Crónica de Maus Costumes 283

 

Um português na Holanda

O convidado do último programa Em Primeira Pessoa, da Fátima Campos Ferreira, foi o José Rentes de Carvalho. É possível recuperá-lo na RTP play (perdoem-me a publicidade) e ainda há um outro com o Mário Zambujal que também hei de ver, mas falhou-me a oportunidade.

Acredito que se interroguem sobre a personalidade referenciada. Por um mero acaso, tropecei com o Rentes de Carvalho há uns anos, num artigo qualquer de uma revista, nome da cultura portuguesa que também me era desconhecido, na altura. Não desta vez, pelo que quando me veio parar o alarme da entrevista, logo soube que a veria.

                José Rentes de Carvalho é um escritor português talvez ainda desconhecido da maioria. É um senhor de noventa e dois anos com uma memória fresca e que dizia, na entrevista, ter uma memória enorme, boa, e que era um horror…

Passou a sua infância em Gaia, mas as suas origens pertencem ao Nordeste Transmontano profundo: Estevais, uma pequeníssima aldeia de Mogadouro, onde o cemitério velho é o exemplo da simplicidade e da pobreza. As lápides são pedras irregulares, sem nomes nem epitáfios nem pedras tumulares. Dizia ele à Fátima, a jornalista, que não encontraria cemitério mais pobre… E eu achei o mais belo, precisamente, pela singeleza. Os jazigos, nalguns casos, capelas, dos cemitérios transtornam-me… Como se houvesse alguma riqueza na morte ou fizesse diferença estar depositado numa capela, no esquifo mais fraco ou no de melhor material, se num jazigo ou campa rasa ou até gaveta, com a cremação tão em voga… Tudo um horror… Por isso, ver um chão plano e um pedra mal-amanhada a indicar onde fica a cabeça dos mortos, parece-me suficiente. No final, de uma forma ou de outra não sobrará nada… E se em vez da pedra fosse uma árvore, tanto melhor… Dizia ele que os mortos, ali, eram embrulhados na mortalha e lançados à cova, sem mais. Não havia dinheiro sobrava miséria.

Rentes de Carvalho é desse tempo difícil da fome, do comboio que passava a Carviçais e, nesta passagem, sorri… Conheci a antiga linha, já naquele tempo da minha infância desativada, mas ainda permaneciam os carris. Agora nem isso…

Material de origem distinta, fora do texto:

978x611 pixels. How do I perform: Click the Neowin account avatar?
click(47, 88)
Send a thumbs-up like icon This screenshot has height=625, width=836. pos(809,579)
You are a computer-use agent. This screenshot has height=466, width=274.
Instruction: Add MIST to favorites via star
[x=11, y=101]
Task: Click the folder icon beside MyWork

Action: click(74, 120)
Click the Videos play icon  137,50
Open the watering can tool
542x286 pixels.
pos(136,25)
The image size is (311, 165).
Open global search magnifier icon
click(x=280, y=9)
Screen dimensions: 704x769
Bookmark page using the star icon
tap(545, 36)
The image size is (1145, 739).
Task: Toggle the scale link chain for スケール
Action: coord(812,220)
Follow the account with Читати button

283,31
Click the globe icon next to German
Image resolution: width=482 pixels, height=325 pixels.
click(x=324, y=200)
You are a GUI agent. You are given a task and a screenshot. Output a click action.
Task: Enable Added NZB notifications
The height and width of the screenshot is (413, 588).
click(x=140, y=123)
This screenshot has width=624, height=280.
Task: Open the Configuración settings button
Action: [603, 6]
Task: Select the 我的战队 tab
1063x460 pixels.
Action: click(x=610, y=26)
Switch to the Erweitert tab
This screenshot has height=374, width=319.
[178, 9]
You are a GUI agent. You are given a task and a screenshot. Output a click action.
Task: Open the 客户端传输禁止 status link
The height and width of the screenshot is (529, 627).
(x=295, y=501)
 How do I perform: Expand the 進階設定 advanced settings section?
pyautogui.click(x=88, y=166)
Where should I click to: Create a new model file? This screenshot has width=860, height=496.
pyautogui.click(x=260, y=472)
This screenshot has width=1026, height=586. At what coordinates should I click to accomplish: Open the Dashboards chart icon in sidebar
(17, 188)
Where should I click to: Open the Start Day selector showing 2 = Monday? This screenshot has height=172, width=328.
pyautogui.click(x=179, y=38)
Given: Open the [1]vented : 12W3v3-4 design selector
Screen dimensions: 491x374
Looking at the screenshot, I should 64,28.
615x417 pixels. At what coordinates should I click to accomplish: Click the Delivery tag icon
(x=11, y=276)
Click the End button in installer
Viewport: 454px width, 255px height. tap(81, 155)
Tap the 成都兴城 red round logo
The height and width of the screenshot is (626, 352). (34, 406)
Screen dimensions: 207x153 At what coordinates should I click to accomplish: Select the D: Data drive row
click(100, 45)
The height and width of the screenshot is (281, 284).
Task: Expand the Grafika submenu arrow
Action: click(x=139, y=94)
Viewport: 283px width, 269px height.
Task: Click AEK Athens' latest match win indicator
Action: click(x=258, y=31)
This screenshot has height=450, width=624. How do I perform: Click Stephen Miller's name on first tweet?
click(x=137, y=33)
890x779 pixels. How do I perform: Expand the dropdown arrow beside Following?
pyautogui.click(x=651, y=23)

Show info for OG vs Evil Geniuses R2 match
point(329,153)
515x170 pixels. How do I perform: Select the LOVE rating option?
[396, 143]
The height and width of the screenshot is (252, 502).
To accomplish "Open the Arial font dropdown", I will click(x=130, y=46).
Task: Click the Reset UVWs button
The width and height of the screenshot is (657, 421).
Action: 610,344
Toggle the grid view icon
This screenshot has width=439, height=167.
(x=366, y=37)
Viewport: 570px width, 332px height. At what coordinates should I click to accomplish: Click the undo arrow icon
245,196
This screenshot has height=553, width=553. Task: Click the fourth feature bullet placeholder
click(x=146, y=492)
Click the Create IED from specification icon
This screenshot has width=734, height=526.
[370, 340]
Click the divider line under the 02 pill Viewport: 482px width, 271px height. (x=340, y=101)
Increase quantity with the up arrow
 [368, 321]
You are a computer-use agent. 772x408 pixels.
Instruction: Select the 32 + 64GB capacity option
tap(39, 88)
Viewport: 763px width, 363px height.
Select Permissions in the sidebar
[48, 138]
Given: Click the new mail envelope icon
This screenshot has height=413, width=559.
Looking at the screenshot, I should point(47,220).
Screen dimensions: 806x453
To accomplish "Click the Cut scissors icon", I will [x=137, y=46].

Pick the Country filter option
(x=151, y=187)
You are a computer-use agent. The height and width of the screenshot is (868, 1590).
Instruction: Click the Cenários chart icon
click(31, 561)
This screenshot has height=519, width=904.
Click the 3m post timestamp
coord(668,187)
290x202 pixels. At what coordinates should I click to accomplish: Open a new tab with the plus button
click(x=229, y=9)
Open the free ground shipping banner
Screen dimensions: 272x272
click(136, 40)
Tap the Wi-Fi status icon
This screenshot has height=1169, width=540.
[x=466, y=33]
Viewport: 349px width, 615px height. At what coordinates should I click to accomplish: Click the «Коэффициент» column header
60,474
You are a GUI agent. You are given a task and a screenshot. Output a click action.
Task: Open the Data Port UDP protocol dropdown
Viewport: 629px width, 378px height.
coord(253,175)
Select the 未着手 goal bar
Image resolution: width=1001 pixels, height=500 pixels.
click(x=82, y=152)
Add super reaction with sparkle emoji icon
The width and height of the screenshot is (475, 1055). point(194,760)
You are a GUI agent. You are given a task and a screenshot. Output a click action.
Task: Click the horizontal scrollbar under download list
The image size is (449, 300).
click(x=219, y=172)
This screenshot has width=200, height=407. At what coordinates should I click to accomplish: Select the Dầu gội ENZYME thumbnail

Carviçais era a terra da minha professora primária, a D. Esperança, colega e amiga da minha mãe. De modo que lá fomos passar uns fins de semana, com a Dona Maria e o senhor Ferreira, os pais da minha professora, que tinham terras de cultivo. Foi aí, a caminho de umas terras que os senhores faziam, que quatro ou cinco crianças montadas na “burrica”, ao descer da encosta íngreme, desequilibraram-se e bateram com os costados no chão. Eu era uma delas…

A linha e o comboio traziam as novidades da cidade e os habitantes originários das aldeias. Rentes de carvalho era um deles. Mais velho passou por Lisboa, por Paris, pelo Brasil, tendo-se fixado na Holanda, em Amesterdão, desde 1956, onde lecionou Literatura Portuguesa e Brasileira. Rentes de Carvalho esteve quarenta anos sem ser reeditado em Portugal e, no entanto, é reputadíssimo na Holanda. Admirado pela rainha holandesa, tendo-se atrevido a retratar o povo com quem vive no seu livro intitulado Com os Holandeses. Não se sente estranho nessas terras, mas sente-se “tão português que dói”, como ele diz.

Do país guarda a mágoa de ser primeiro editado em língua estranha e que não é a sua materna, que tanto ama! Senti-lhe a voz húmida e embargada ao falar do descaso que o país fez de si. É a Estevais que vai buscar o material para as suas narrativas. Passa agora metade do tempo na Holanda e outra metade na aldeia portuguesa. Em “Ernestina” narra a aldeia com crueza e com linguagem descarnada. Não se vê o “reino maravilhoso” de Torga nem a infância mítica, mas uma “terra do demo”, onde Judas perdeu as botas, onde se vive entre a vontade de sair e o desejo de ficar, onde se vive com a necessidade de deixar o deserto e a miséria para trás, mas não se consegue, porque eles saem juntamente, agarrados à pele. As personagens cruas, brutas, formadas com o rigor e a dureza do enxadão e da paisagem montanhosa e seca não são absolvidas. Um retrato duro e cru, trazido de novo aos portugueses pela Quetzal, com a ajuda do flaviense Francisco José Viegas.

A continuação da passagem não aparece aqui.